- **SOURCE EXCERPT**
Check back for future news and updates.
• End of Year One: November 2007
• Spring 2007
• November 2006
• August 2006
The coordinators of the Monroe County Radio Project have learned that getting a regular radio news broadcast on the air is easier dreamed than done.
While they have achieved their primary goal of developing a news presence on community radio station WHFI-FM, multiple staff transitions and the university’s four-hour driving distance from the isolated rural county are proving to be barriers to stability for the project. WHFI broadcast regular local news programming nearly every week over a 10-month period through May 2007. Then it took a hiatus over the summer and it’s been difficult to get going again.
In its first year:
Project Director Maryanne Reed, dean of WVU’s School of Journalism, said it was “satisfying to see some of our volunteer reporters grow as journalists.” A high school junior eventually became the station’s primary news anchor. And a VISTA volunteer who traveled to Virginia Tech to cover the mass shootings produced an 18-minute special report on the tragedy.

- **AIM OF THE TASK**
Reproduce the passage on the Monroe County Radio Project word for word, from "Check back for" up to and including "dreamed than done.".

- **EXCERPTED RECORDS**
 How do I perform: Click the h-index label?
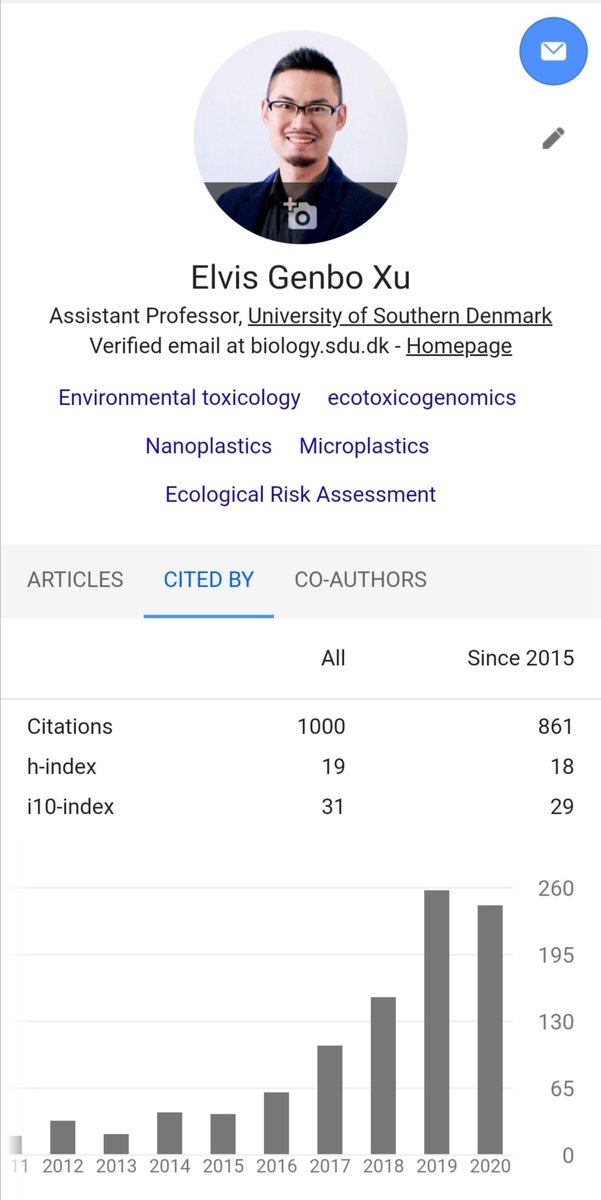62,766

==

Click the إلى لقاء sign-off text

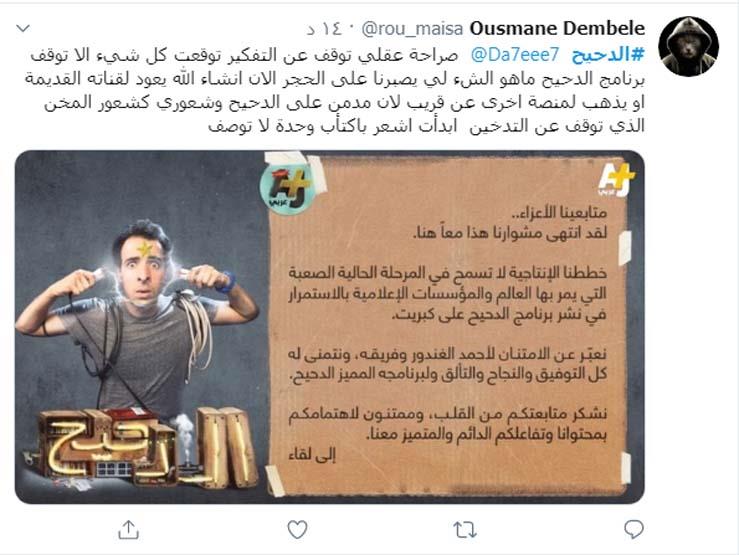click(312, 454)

---

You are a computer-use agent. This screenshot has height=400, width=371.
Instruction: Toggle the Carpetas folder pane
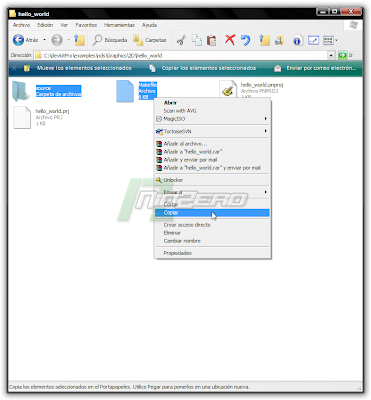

- **RIGHT ANSWER**
Check back for future news and updates.
• End of Year One: November 2007
• Spring 2007
• November 2006
• August 2006
The coordinators of the Monroe County Radio Project have learned that getting a regular radio news broadcast on the air is easier dreamed than done.